### Supplied data
■ ■ ■ ■ ■ ■ ■

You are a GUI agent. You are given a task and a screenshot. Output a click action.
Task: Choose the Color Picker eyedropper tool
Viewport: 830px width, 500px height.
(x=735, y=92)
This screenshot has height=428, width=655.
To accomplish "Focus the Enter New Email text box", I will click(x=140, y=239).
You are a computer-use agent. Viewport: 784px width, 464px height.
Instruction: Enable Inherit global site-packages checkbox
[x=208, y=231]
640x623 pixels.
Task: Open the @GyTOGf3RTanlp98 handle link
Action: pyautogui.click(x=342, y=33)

■ ■ ■ ■ ■ ■ ■

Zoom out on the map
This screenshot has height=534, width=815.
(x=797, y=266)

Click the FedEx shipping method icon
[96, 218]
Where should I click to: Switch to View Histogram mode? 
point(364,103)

■ ■ ■ ■ ■ ■ ■

### What is expected
Using the records above, give the count of lines with the word "agent", and write nothing more.

### Finished task
2